((

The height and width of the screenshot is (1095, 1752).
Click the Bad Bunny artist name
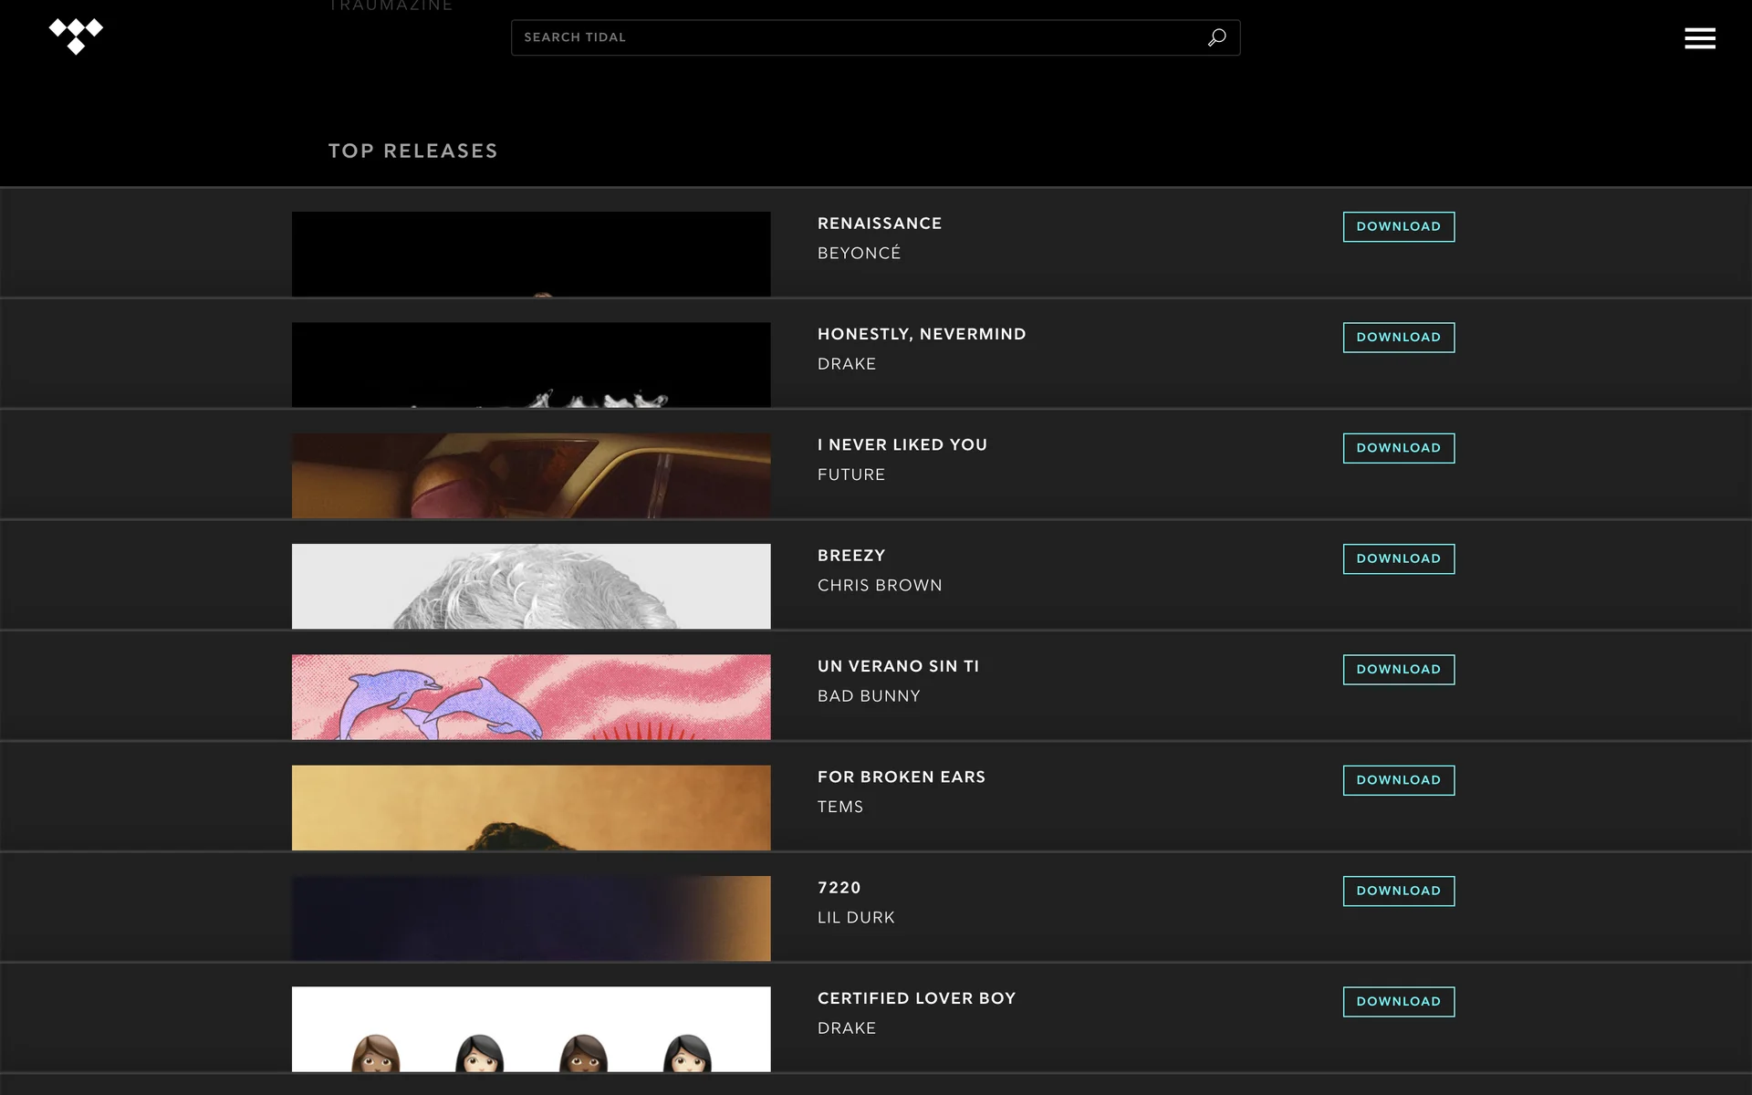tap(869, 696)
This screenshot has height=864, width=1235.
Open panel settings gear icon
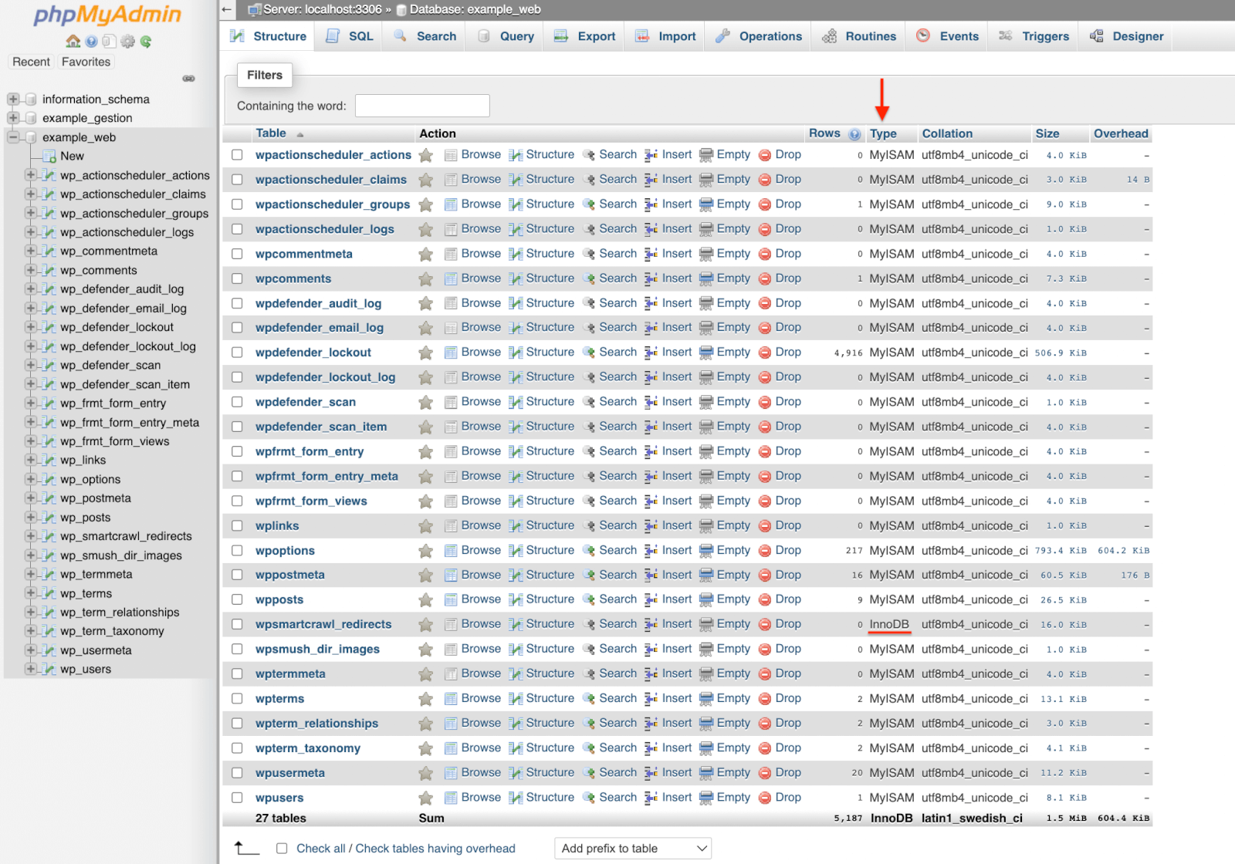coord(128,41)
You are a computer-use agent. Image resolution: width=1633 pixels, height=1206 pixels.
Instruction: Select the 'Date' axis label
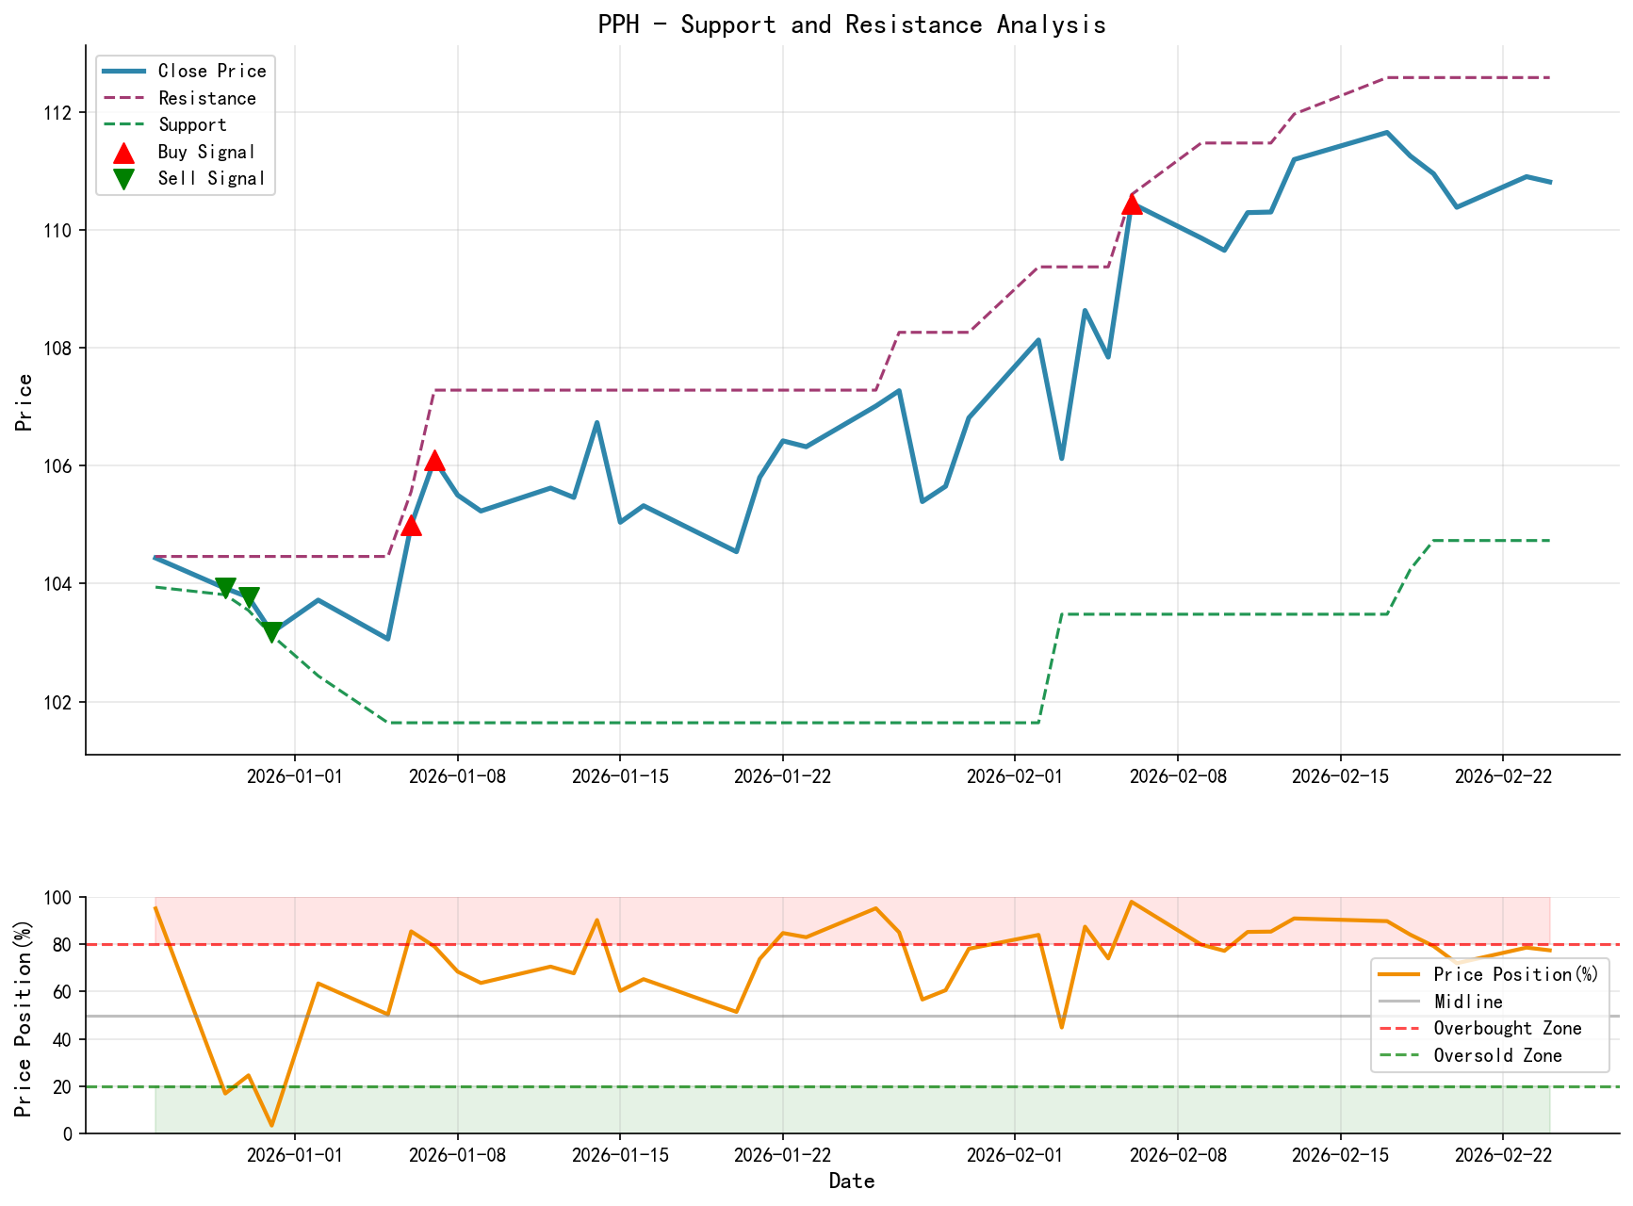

))

WHAT YOU WILL DO: A single figure, please: the number of lines in the data that hold the string "screenshot".

ANSWER BELOW: 2